> _What is being asked_
Rewrite the listing from its first line through the line containing "point(553,298)" as a Markdown table with the columns "No." and "Text", where each row holds a line number and that line, and blank lines are skipped. Leave the pictures out of your answer.

[Start Records for the exercise]

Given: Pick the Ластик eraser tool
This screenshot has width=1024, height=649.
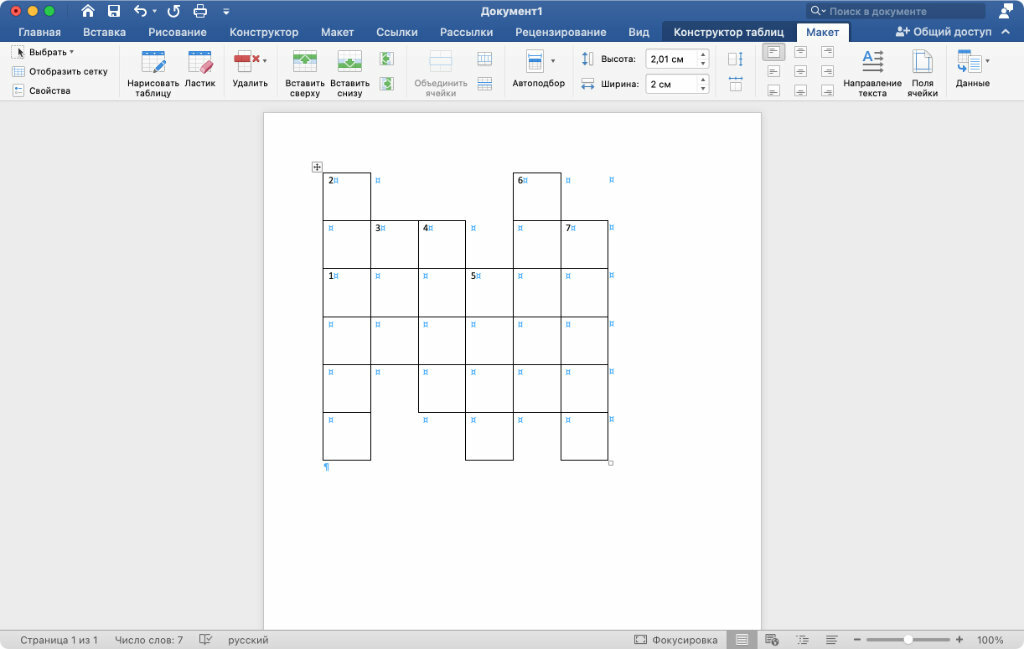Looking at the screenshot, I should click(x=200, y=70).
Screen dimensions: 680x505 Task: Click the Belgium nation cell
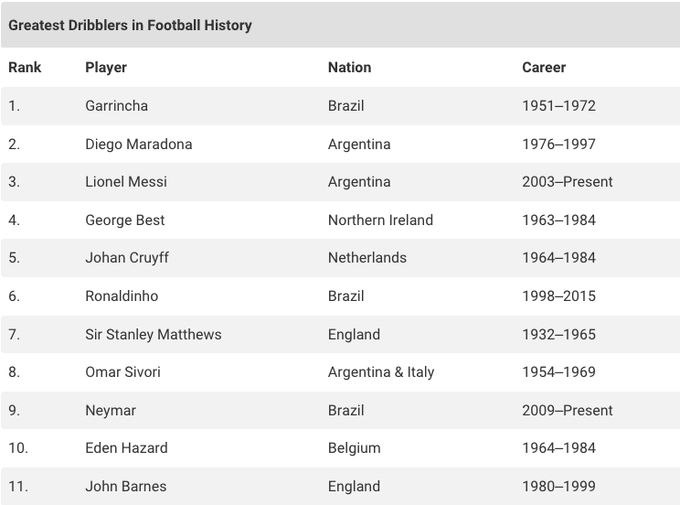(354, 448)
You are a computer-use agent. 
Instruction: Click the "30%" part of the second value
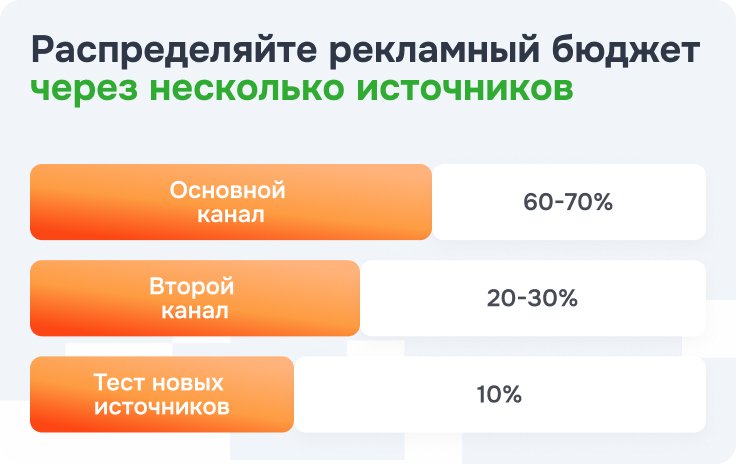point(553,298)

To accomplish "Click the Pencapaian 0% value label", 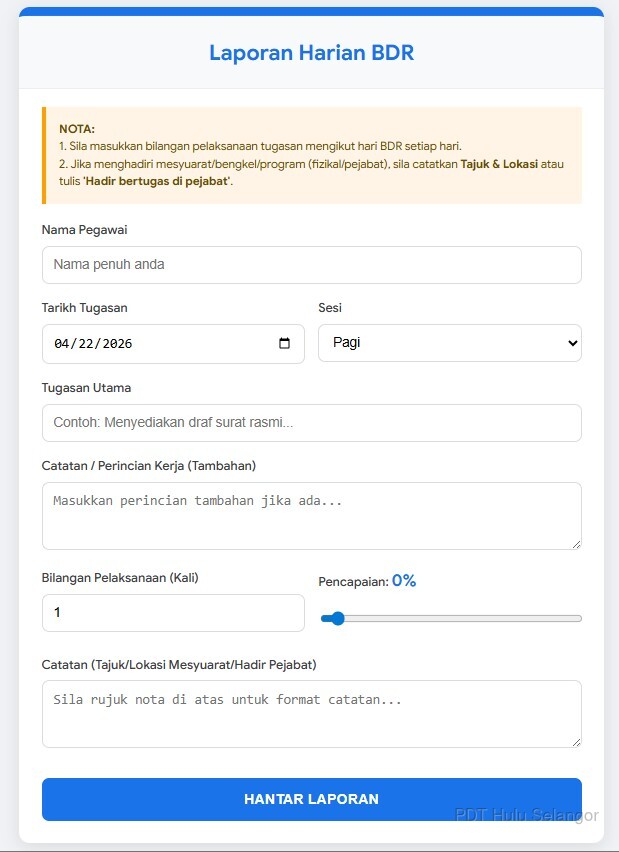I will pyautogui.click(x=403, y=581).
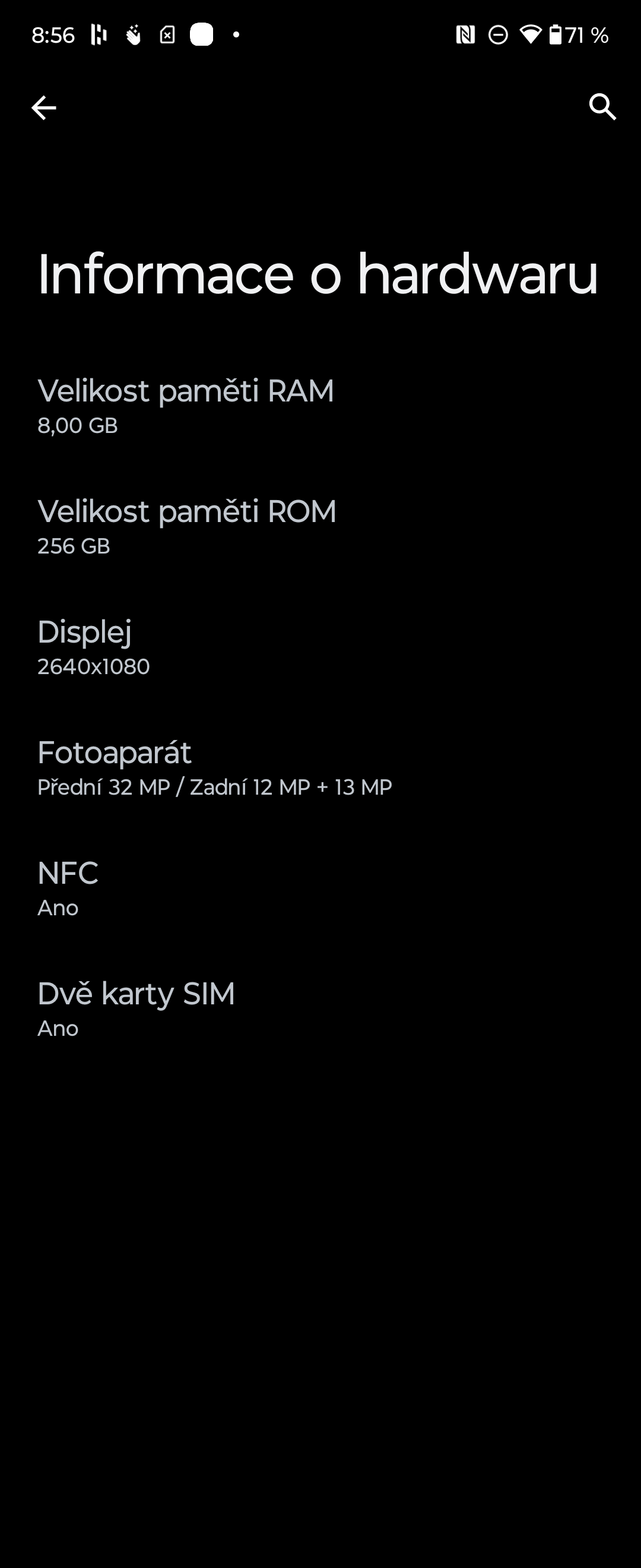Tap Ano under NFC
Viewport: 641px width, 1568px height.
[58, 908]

[End Records for the exercise]

> _Final result_
| No. | Text |
|---|---|
| 1 | Given: Pick the Ластик eraser tool |
| 2 | This screenshot has width=1024, height=649. |
| 3 | Looking at the screenshot, I should click(x=200, y=70). |
| 4 | Screen dimensions: 680x505 Task: Click the Belgium nation cell |
| 5 | (354, 448) |
| 6 | You are a computer-use agent.  |
| 7 | Instruction: Click the "30%" part of the second value |
| 8 | point(553,298) |